- **Aim of the task**: From the records below, transcribe only the lines running from the one with "پاک افغان کشیدگی (302, 37)" through the one with "جنگلات میں آگ کیوں لگتی ہے؟ (329, 1366)". Keep both of those end lines.

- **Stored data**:
=== Begin Enclosure ===
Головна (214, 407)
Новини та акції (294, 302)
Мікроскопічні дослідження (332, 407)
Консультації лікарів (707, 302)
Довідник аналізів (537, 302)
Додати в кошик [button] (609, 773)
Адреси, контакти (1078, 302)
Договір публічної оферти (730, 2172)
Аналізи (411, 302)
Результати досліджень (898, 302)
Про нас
=== End Enclosure ===
=== Begin Enclosure ===
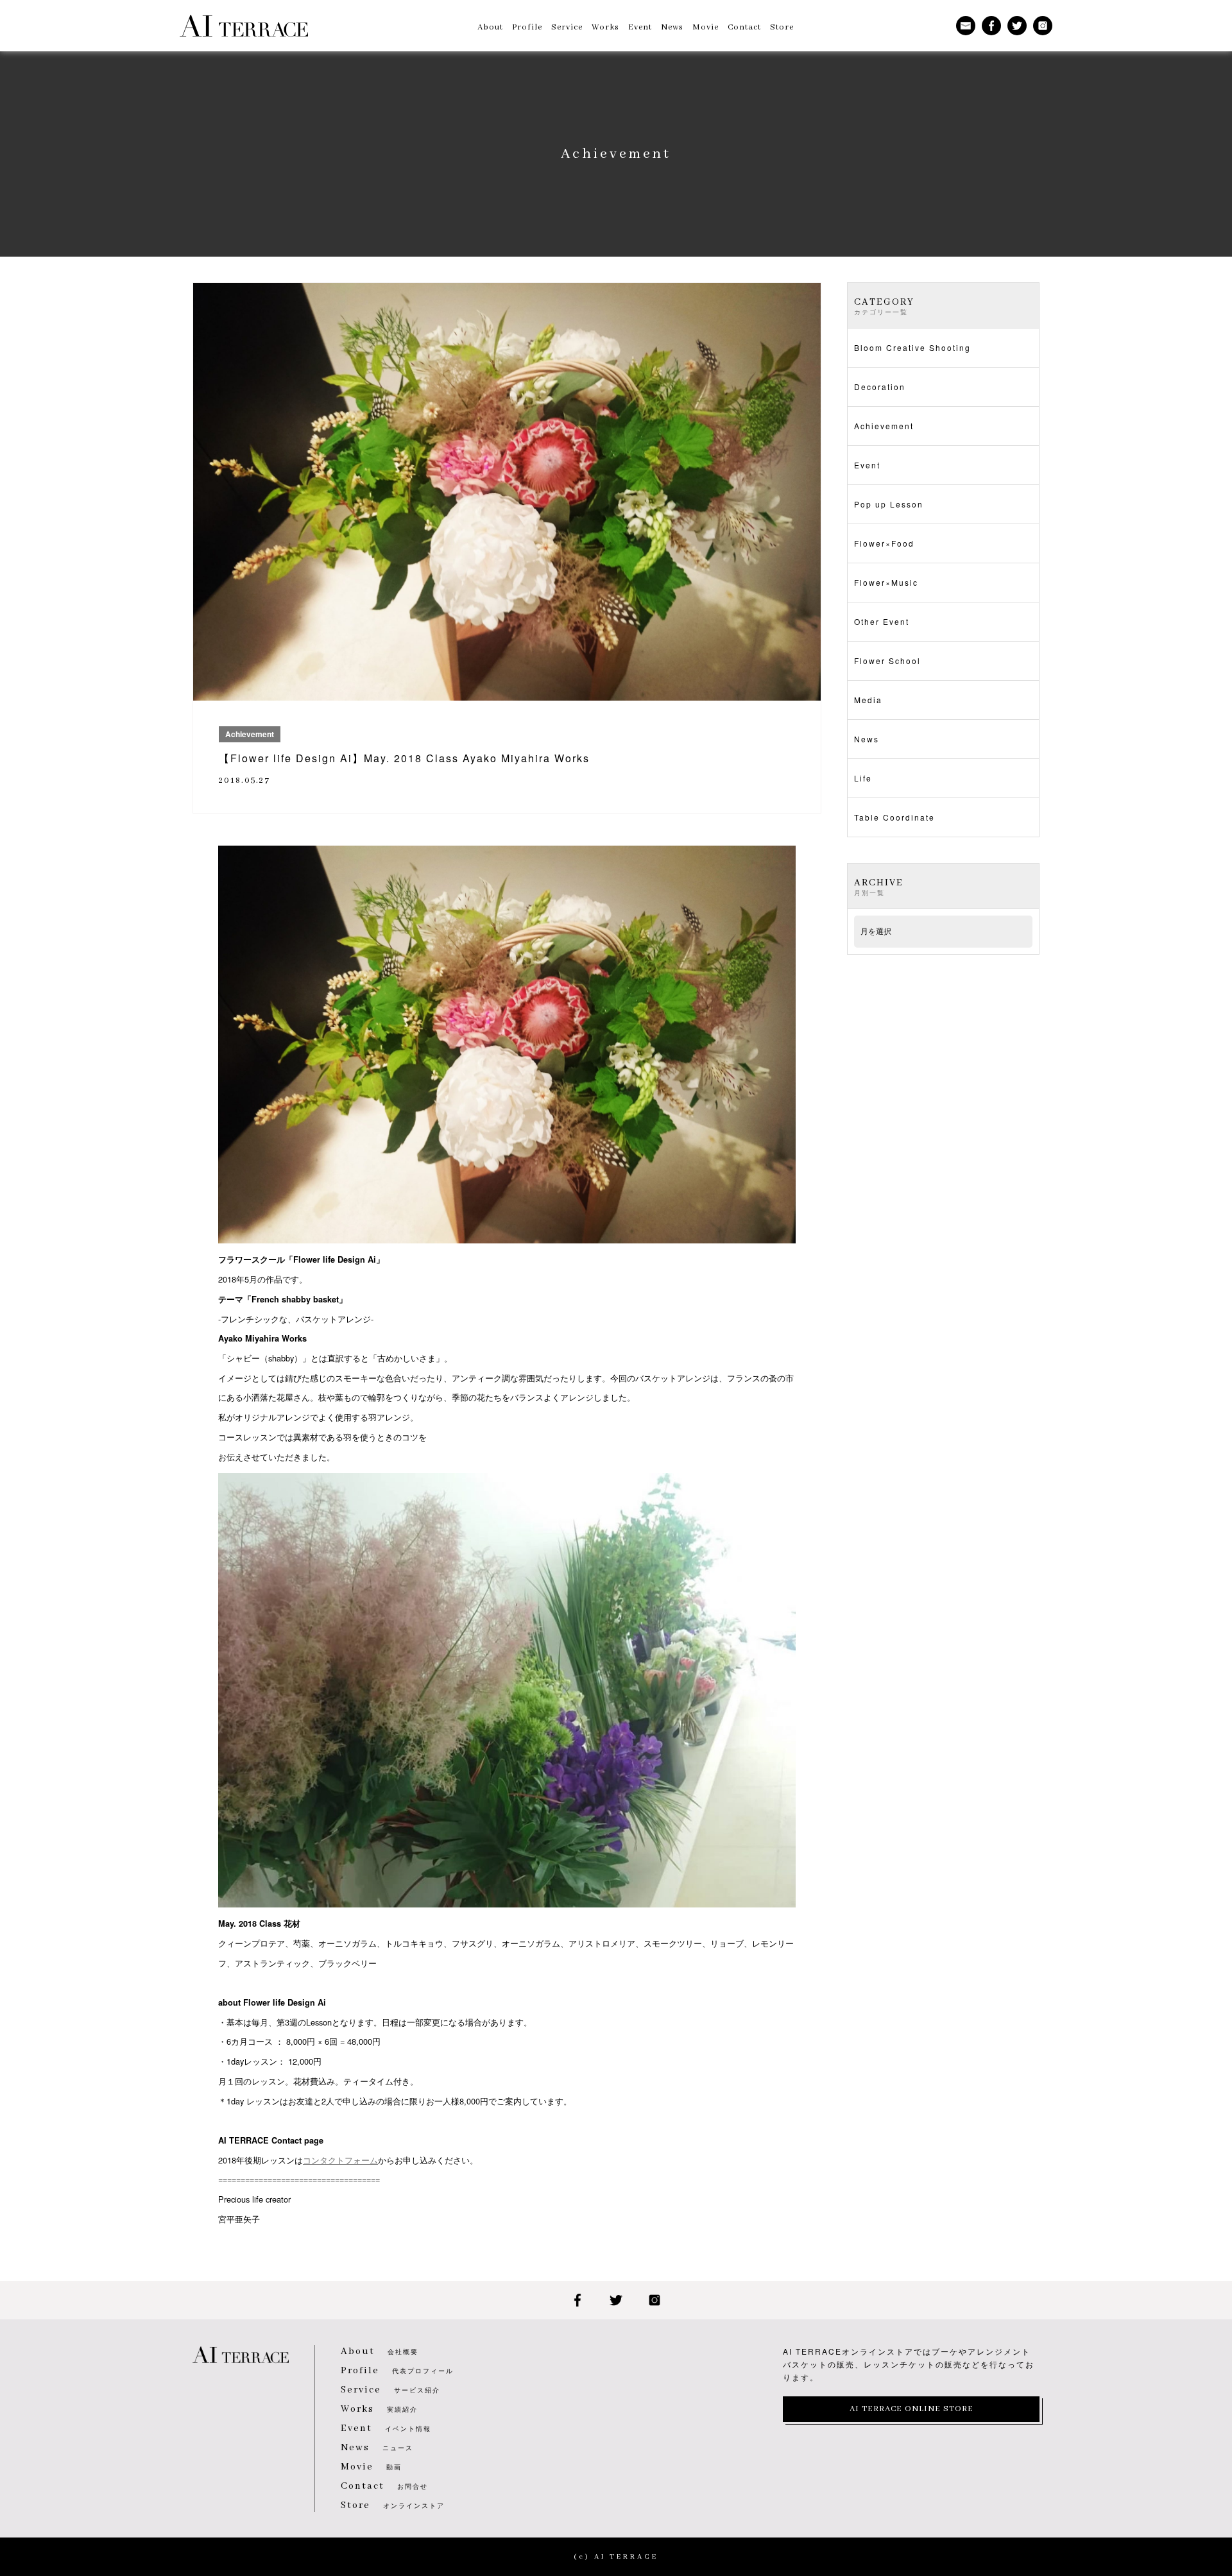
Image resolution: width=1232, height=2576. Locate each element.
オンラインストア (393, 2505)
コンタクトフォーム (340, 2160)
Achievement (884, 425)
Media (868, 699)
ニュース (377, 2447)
=== End Enclosure ===
=== Begin Enclosure ===
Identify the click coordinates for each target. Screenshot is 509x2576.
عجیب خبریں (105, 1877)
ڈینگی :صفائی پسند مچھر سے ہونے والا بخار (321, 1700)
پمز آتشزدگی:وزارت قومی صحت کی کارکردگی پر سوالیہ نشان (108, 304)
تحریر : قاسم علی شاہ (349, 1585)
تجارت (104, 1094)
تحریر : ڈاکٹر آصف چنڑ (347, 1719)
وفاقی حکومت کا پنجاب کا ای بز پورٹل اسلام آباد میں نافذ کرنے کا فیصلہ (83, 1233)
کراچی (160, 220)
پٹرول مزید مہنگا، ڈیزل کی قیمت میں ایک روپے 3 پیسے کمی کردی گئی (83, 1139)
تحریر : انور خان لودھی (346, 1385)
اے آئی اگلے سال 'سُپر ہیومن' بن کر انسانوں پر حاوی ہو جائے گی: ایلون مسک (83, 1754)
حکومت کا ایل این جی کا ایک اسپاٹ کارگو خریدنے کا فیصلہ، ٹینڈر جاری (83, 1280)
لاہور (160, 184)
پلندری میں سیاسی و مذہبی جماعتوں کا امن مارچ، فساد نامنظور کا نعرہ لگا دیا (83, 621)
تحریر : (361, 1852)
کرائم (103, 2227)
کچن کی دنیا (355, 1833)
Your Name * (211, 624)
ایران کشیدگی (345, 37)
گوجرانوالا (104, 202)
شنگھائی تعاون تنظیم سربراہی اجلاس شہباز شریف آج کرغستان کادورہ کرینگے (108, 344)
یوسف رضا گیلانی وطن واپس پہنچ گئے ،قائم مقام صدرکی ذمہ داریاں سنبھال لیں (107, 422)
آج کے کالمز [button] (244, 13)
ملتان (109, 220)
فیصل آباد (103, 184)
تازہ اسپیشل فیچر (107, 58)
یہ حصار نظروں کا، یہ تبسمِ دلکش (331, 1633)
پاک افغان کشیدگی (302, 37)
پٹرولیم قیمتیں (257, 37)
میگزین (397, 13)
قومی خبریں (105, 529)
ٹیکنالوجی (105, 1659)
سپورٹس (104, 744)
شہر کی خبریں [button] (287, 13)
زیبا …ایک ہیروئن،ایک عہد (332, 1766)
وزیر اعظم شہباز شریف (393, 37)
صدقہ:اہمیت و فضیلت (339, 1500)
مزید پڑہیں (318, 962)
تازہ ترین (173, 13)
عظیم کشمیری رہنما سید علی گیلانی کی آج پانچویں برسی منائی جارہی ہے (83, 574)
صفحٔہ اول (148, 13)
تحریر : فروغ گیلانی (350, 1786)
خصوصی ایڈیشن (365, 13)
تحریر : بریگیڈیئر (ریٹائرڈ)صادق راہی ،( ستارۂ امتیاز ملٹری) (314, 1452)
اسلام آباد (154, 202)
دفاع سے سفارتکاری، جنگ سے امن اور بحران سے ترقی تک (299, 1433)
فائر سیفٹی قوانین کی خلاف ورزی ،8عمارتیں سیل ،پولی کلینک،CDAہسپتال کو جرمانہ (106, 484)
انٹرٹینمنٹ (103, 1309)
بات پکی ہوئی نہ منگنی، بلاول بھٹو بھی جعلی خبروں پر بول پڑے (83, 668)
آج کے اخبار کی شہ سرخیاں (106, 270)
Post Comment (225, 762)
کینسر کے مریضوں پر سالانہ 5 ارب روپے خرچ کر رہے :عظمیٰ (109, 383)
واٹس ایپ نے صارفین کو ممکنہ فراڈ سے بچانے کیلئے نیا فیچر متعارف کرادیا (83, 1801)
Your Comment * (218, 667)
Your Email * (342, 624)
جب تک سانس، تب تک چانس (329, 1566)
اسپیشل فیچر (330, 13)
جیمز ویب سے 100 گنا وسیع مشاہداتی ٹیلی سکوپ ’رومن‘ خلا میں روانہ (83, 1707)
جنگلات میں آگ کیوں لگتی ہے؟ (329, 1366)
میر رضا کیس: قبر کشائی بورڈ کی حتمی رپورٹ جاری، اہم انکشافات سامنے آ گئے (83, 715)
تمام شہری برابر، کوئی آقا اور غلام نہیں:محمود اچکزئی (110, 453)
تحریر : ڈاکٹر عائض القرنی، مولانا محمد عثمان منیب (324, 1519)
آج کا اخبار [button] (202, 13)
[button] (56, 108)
=== End Enclosure ===
- **Answer to the problem**:
پاک افغان کشیدگی (302, 37)
پٹرولیم قیمتیں (257, 37)
میگزین (397, 13)
قومی خبریں (105, 529)
ٹیکنالوجی (105, 1659)
سپورٹس (104, 744)
شہر کی خبریں [button] (287, 13)
زیبا …ایک ہیروئن،ایک عہد (332, 1766)
وزیر اعظم شہباز شریف (393, 37)
صدقہ:اہمیت و فضیلت (339, 1500)
مزید پڑہیں (318, 962)
تازہ ترین (173, 13)
عظیم کشمیری رہنما سید علی گیلانی کی آج پانچویں برسی منائی جارہی ہے (83, 574)
صفحٔہ اول (148, 13)
تحریر : فروغ گیلانی (350, 1786)
خصوصی ایڈیشن (365, 13)
تحریر : بریگیڈیئر (ریٹائرڈ)صادق راہی ،( ستارۂ امتیاز ملٹری) (314, 1452)
اسلام آباد (154, 202)
دفاع سے سفارتکاری، جنگ سے امن اور بحران سے ترقی تک (299, 1433)
فائر سیفٹی قوانین کی خلاف ورزی ،8عمارتیں سیل ،پولی کلینک،CDAہسپتال کو جرمانہ (106, 484)
انٹرٹینمنٹ (103, 1309)
بات پکی ہوئی نہ منگنی، بلاول بھٹو بھی جعلی خبروں پر بول پڑے (83, 668)
آج کے اخبار کی شہ سرخیاں (106, 270)
Post Comment (225, 762)
کینسر کے مریضوں پر سالانہ 5 ارب روپے خرچ کر رہے :عظمیٰ (109, 383)
واٹس ایپ نے صارفین کو ممکنہ فراڈ سے بچانے کیلئے نیا فیچر متعارف کرادیا (83, 1801)
Your Comment * (218, 667)
Your Email * (342, 624)
جب تک سانس، تب تک چانس (329, 1566)
اسپیشل فیچر (330, 13)
جیمز ویب سے 100 گنا وسیع مشاہداتی ٹیلی سکوپ ’رومن‘ خلا میں روانہ (83, 1707)
جنگلات میں آگ کیوں لگتی ہے؟ (329, 1366)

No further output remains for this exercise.